**** DOCUMENT TEXT
# Exploring the origin of multiwavelength activities of high-redshift FSRQ   PKS 1502+106 during 2014-2018

**Authors:** N. Ding, Q. S. Gu, X. F. Geng, Ding-Rong Xiong, R. Xue, X. Y. Wang, X., T. Guo

arXiv: 1907.01997 · 2019-09-04

## TL;DR

This study investigates the origins of multiwavelength flares in high-redshift FSRQ PKS 1502+106, revealing magnetic reconnection and shock processes as key triggers through detailed analysis of gamma-ray and optical data.

## Contribution

It provides the first detailed multi-band analysis of PKS 1502+106's flares, constraining physical parameters and proposing magnetic reconnection and shock as mechanisms.

## Key findings

- Discovered a 1-hour gamma-ray flare with spectral hardening.
- Linked optical polarization to shock compression during 2017 outburst.
- Constrained emission region size and magnetic field strength.
********
■ **INSTRUCTIONS TO FOLLOW**
In the paper summary above, take the passage between "## Contribution" and "with spectral hardening.", inclusive, and write it out again with "flares" substituted by "outbursts".
**** SUPPLIED MATERIAL
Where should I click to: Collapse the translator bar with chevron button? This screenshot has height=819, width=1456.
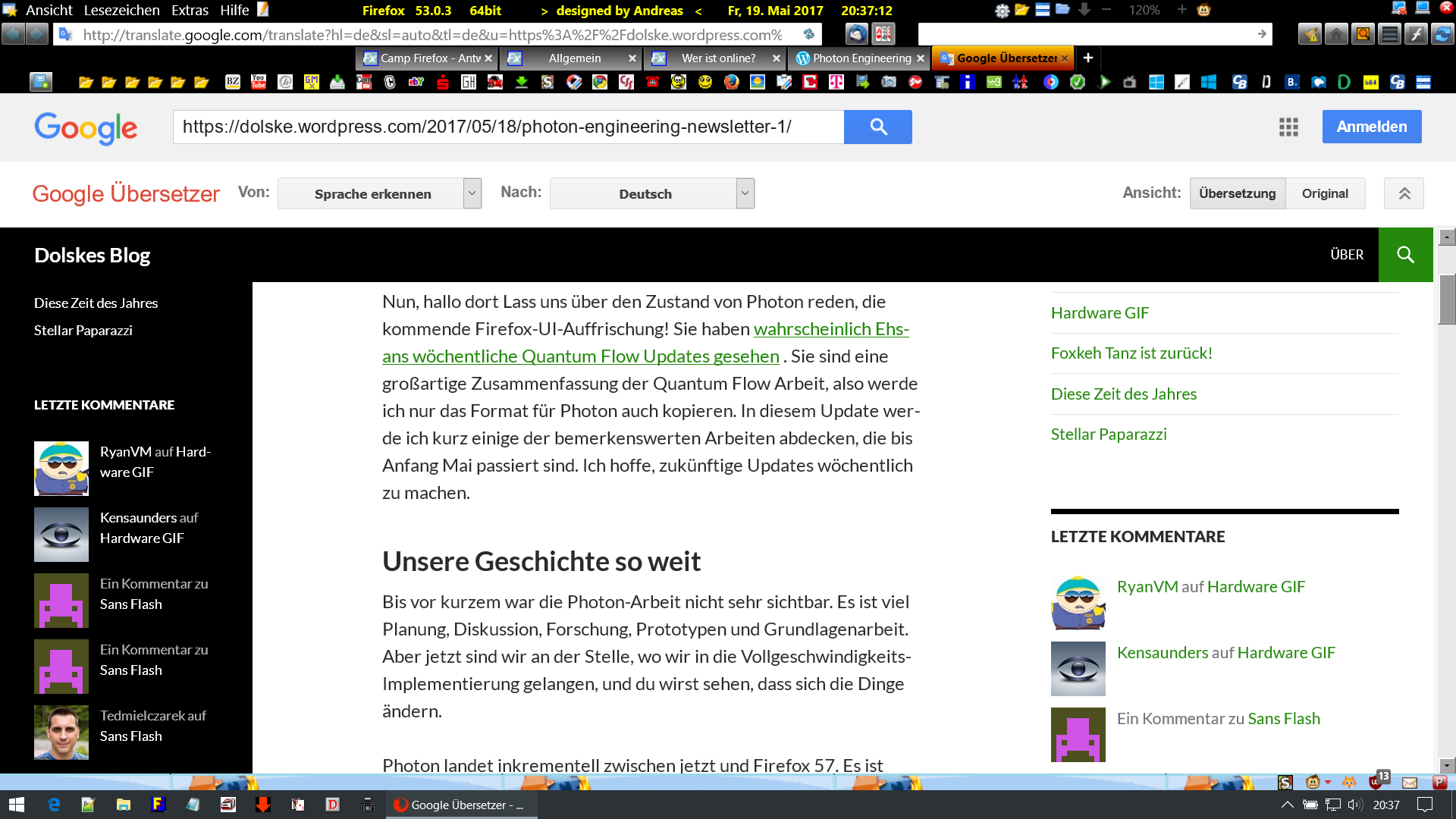1404,193
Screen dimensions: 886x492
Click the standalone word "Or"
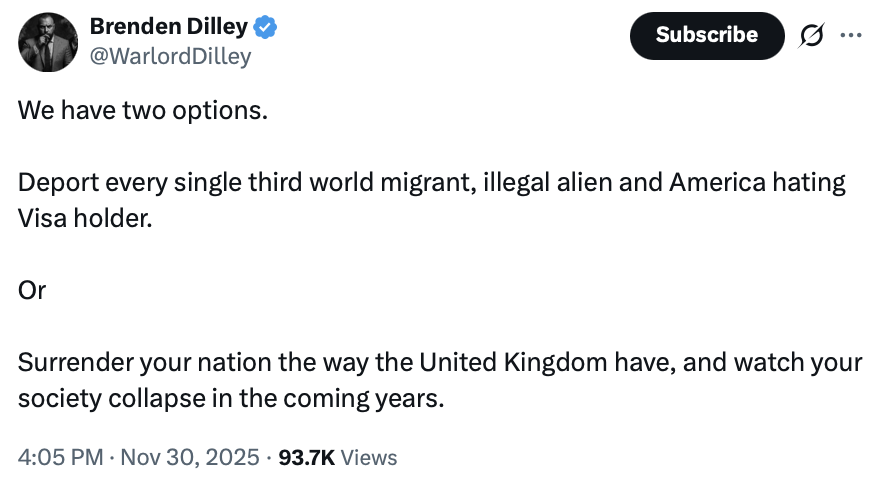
********
■ **ANSWER TO THIS EXERCISE**
## Contribution

It provides the first detailed multi-band analysis of PKS 1502+106's outbursts, constraining physical parameters and proposing magnetic reconnection and shock as mechanisms.

## Key findings

- Discovered a 1-hour gamma-ray flare with spectral hardening.